Manfred Max-Neef O Prémio Nobel Alternativo 1983, o economista chileno Manfred A. Max Neef, não é inimigo do mercado mas sim da imposição de regras do jogo nos acordos internacionais que seguem os ditames de uma religião: o Neoliberalismo que tem o seu próprio Vaticano — o Fundo Monetário Internacional, o Banco Mundial e a Organização Mundial do Comércio (OMC).

«Como Vaticano que se preza, considera-se infalível, acha que sabe muito melhor do que nós o que é bom para a América Latina, e impõe a sua política em nome da nossa salvação», exprimiu o autor de "Economia Descalça", "Sociedade civil e cultura democrática" e "Desenvolvimento à Escala Humana", trabalhos pelos quais foi galardoado pelo Parlamento da Suécia com o Prémio Nobel Alternativo.

Este economista inspirado em Schumacher (o autor de "Small is Beautiful") participou no passado dia 18 de Novembro no Primeiro Congresso Internacional de Universidades para o Desenvolvimento Sustentável e o Meio Ambiente, programa promovido pela Universidade de Manizales (Colômbia), onde fez uma análise dos métodos do actual modelo económico dominante e das suas consequências.
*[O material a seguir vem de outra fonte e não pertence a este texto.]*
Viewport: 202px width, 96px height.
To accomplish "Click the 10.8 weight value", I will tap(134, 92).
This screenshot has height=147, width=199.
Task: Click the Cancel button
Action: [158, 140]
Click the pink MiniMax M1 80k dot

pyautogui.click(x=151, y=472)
A entrevista que se segue foi efectuada pela editora de economia do jornal local.


UMA RELIGIÃO

Que incidência negativa teve o neoliberalismo no desenvolvimento da América Latina?

Percorrendo os países no mapa damo-nos conta de como estão. Vejamos o que se passa na Colômbia, Venezuela, Peru, Bolívia, Argentina (um dos casos mais dramáticos). São produto de um modelo económico em que os seres humanos são prescindíveis, em que a única coisa importante é o crescimento económico e o lucro fundamentalmente orientado para as grandes corporações transnacionais.

Qual deve ser a política económica que propenda para o desenvolvimento que se interesse pelo ser humano e que permita uma verdadeira redistribução da riqueza?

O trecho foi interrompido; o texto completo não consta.